Sheriff’s deputies, who act as jailers, are not trained to be medical caretakers and generally do not recognize (nor are they trained) to see symptoms as a sign for immediate medical action. Jailers who get any training are taught to expect “malingering,” the word for faking symptoms to get medical care or other special treatment. Science argues that malingering is pretty rare, but ask anyone who works in corrections, and they will say that they think it happens regularly. Alleged malingering can lead to the loss of privileges, but myths about its prevalence also cause deputies inside jails to ignore the vast majority of medical complaints.
Another major problem is that sheriffs and other law enforcement officials treat deaths in custody as immediate liabilities, which prompts secrecy and a plodding pace rather than empathy and open access to information.
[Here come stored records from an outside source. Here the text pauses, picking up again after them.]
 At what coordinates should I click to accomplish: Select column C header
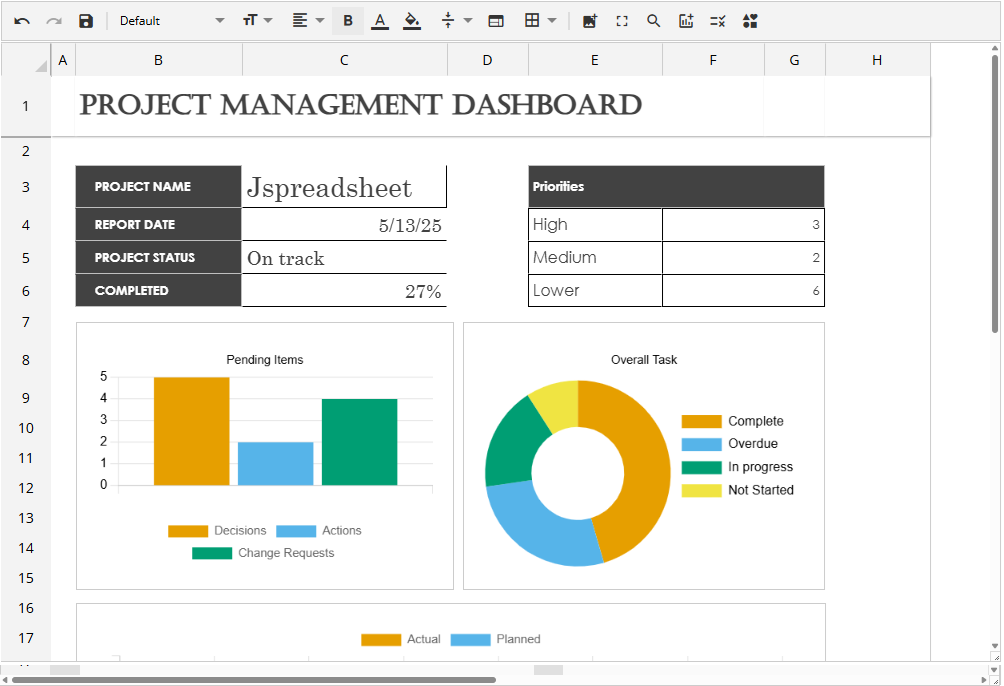tap(344, 60)
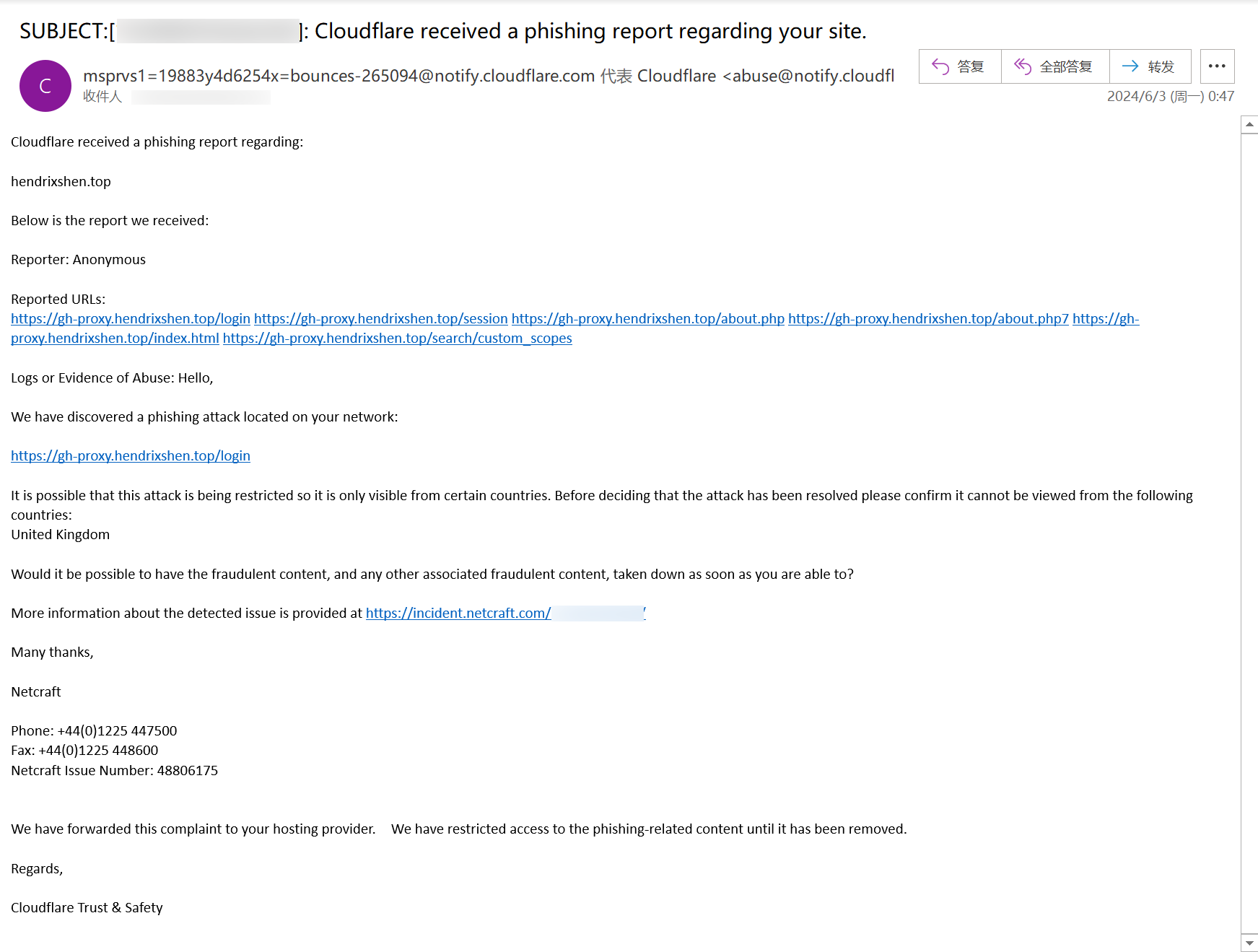Click the scroll up arrow
The image size is (1258, 952).
coord(1249,125)
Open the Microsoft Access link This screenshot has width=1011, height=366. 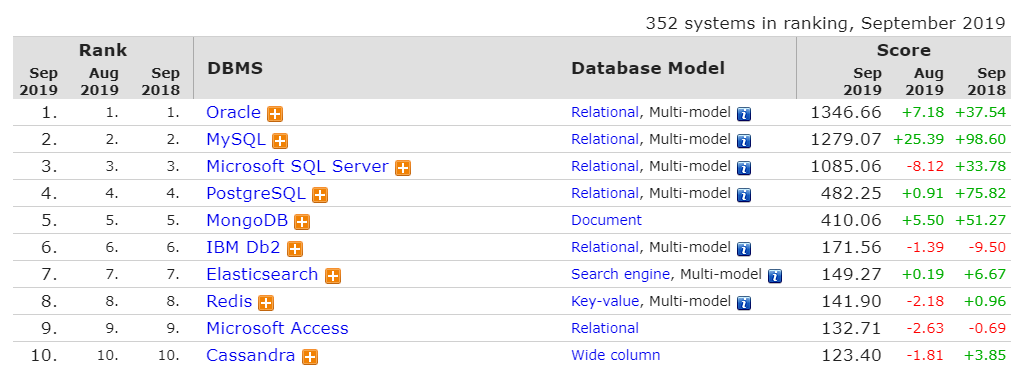(277, 328)
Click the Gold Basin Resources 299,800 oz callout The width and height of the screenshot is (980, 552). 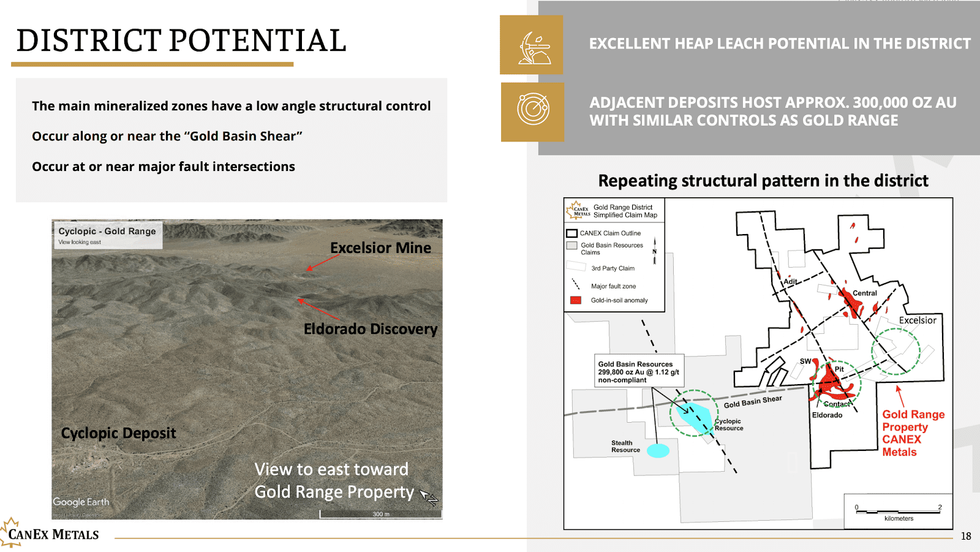point(640,370)
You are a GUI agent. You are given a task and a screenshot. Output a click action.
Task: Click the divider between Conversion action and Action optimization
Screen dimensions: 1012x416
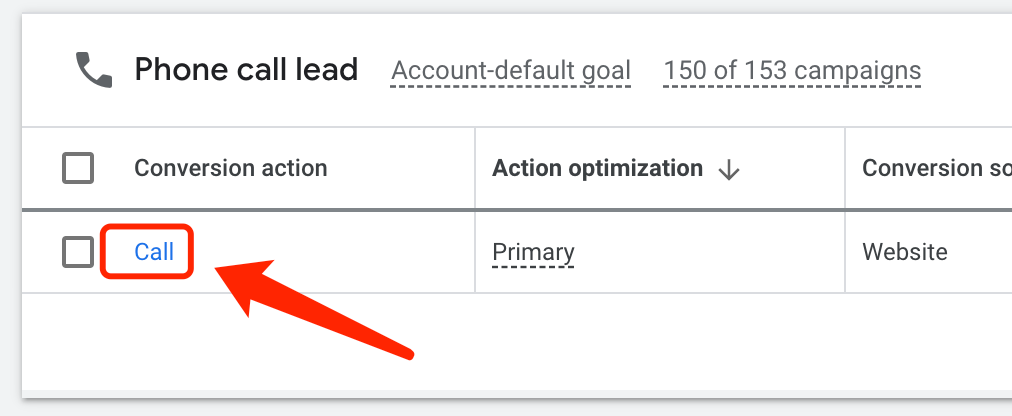pos(475,168)
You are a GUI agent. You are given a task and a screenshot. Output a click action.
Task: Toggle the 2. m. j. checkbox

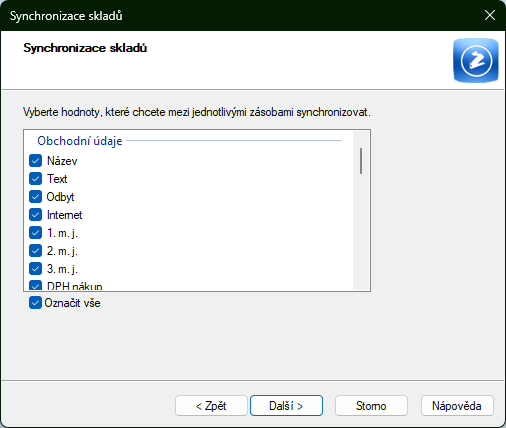[35, 251]
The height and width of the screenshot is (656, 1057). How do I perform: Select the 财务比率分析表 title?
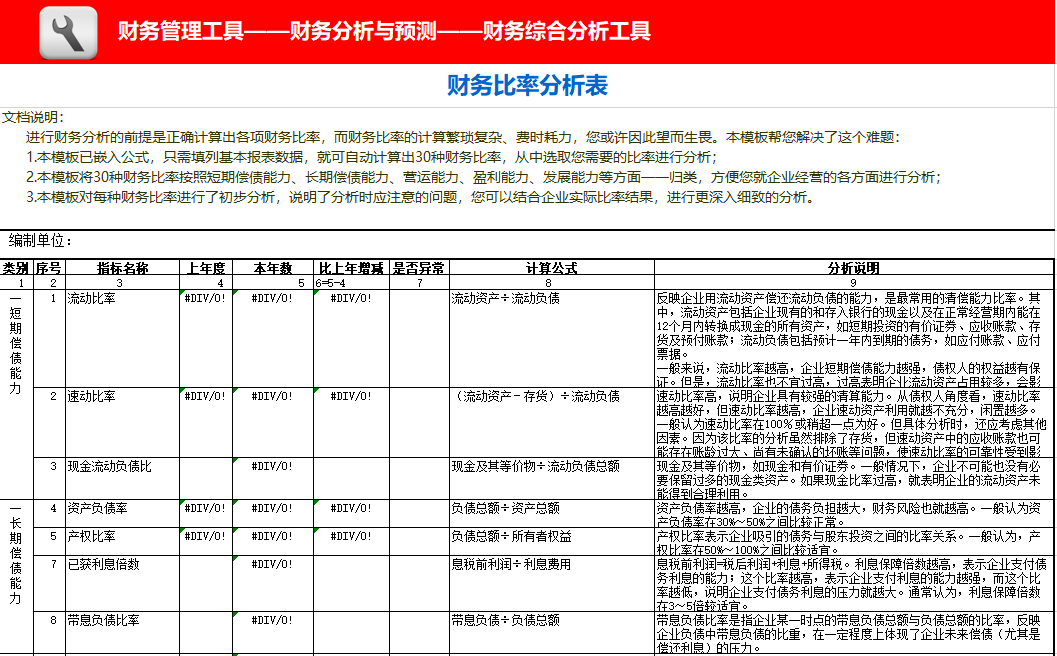(x=527, y=86)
It is not in the interest of the sheriff to release information about deaths in custody; furthermore, the people who investigate such deaths and make determinations as to the cause of death are forensic pathologists, medical examiners, and coroners, all of whom work for law enforcement and are more likely to confirm their version of the story. In some counties, sheriffs are also coroners, which causes additional conflicts of interest. Usually, the forensic pathologist or ME does the examination or autopsy, while the coroner is tasked with deciding whether the death was natural, suicide or homicide. Deaths from medical neglect are often categorized as “natural,” because there is no official cause of death to determine this issue.
Plus, there are additional complications. If someone dies from COVID-19, law enforcement is likely to blame the victims for failing to take precautions – like masking or social distancing – rather than blame the institution for making these precautions fiction.
If someone dies of an alleged overdose, the immediate response is to blame the victim for ingesting the substance rather than examine how such a substance got into the jail in the first place. (Often sheriffs and jailers are extremely circumspect about alleged overdose deaths because they do not want to admit that people had access to heroin or other illegal drugs in jail. This leads sheriffs to make false and medically impossible claims.
Deaths by alleged suicide, which are more common in jails than prisons, also became a cause for individual blame, with sheriffs arguing that victims caused their own death and blaming family members for not knowing or understanding their own loved one’s mental state.
It’s easier to blame individuals for their own injuries or death; it also shifts liability away from the jailer. But, this blame-shifting is not only disingenuous – surely the jailer has some responsibility for the conditions inside the jail – it is also cruel to the families of those who have died. Take Deyyj Watts (as covered by Jason Pohl), who died in the Sacramento jail in February of this year from what seems to be a pulmonary embolism. His wife tried to call someone to see if Watts had received his medication. No one even bothered to pick up the phone for her. His mother said:
“The people that are incarcerated tend to have no name, no face, no power,” she said. “But I did expect the sheriff’s department to reach out and give us information freely, without us having to beg and plead for it and still not get it.”
While changes in terms of transparency and tracking deaths are vital to measuring the scope of the problem, it’s more important – I would argue – that the families of those who have died inside jail facilities receive better consideration than they have been getting, a consideration that does not rely upon their ability to pay for an attorney to sue on their behalf. They deserve a full hearing. They deserve information. And they deserve to be afforded dignity in the process of grieving.